We were given aprons and cutters and headed for the vineyard. There we met the part of the field crew that works for La Spinetta for harvest, pruning, thinning, and green harvest. They are all very skilled at what they do and are supervised by Giovanna.
Divided into groups of 5 or 6 we were assigned to one or two of these workers. Giovanna showed how they wanted to have about 5 or 6 grape clusters remaining on each vine, though it depended on the age of the vine and the size of the clusters. Some of the clusters were long and we were to cut them shorter so that the remaining grapes would do better.

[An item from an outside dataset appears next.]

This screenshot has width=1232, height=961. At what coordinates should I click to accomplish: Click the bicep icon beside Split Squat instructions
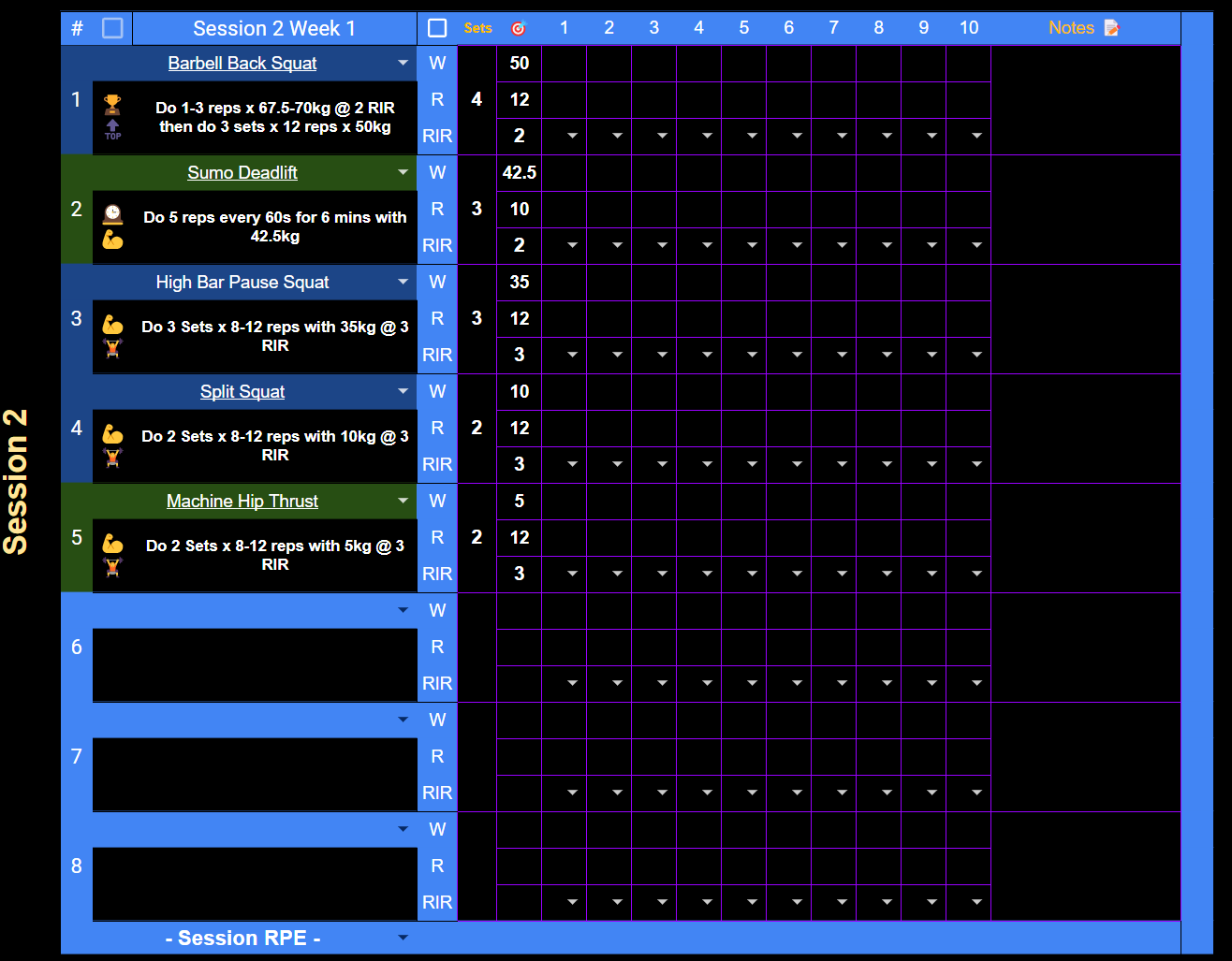(x=114, y=433)
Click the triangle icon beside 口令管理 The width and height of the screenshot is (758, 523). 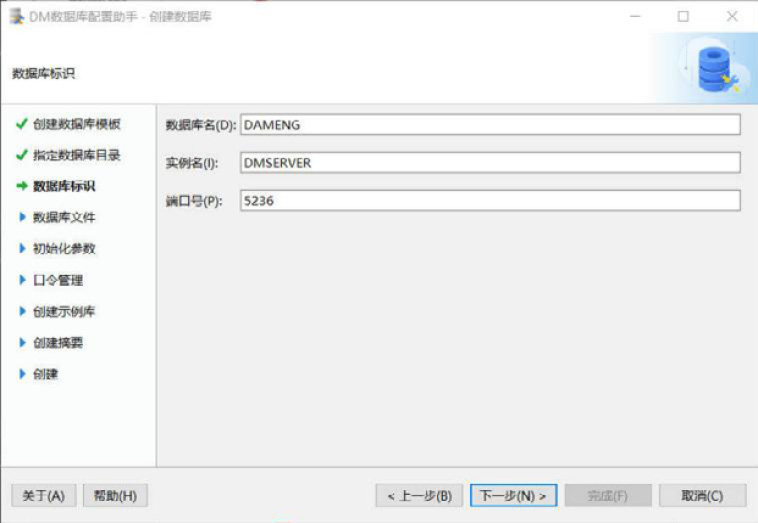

The thinning had the functions of making fewer clusters so that each received more nourishment but also to create space between clusters so that they would stay dry. If clusters are too close together and it rains they do not dry well and then mold forms and ruins the grapes. After the demonstrations we were ready to work under the watchful eye of the skilled workers. When we would have a question about whether or not to cut off a cluster we would say, “Questo? (this one)” and get a “si” or “no” or “corto” (shoren it). It was a little unnerving to think that each cluster cut would be less wine, Barolo in this case, made.
Our group would move down the row each taking a vine to harvest and then when done moving past the last one down the row to select another vine. There is another vineyard between two of La Spinetta’s properties that is not owned by them. The owner is not a winemaker and sell the grapes to other winemakers. He does not do green harvest and you could see the vines thick with green grape clusters. For this grower it is all about production of a lot of grapes. Giorgio said that the winemakers who buy these grapes are not farmers and by not being farmers they don’t understand that the quality of the wine begins in the vineyard.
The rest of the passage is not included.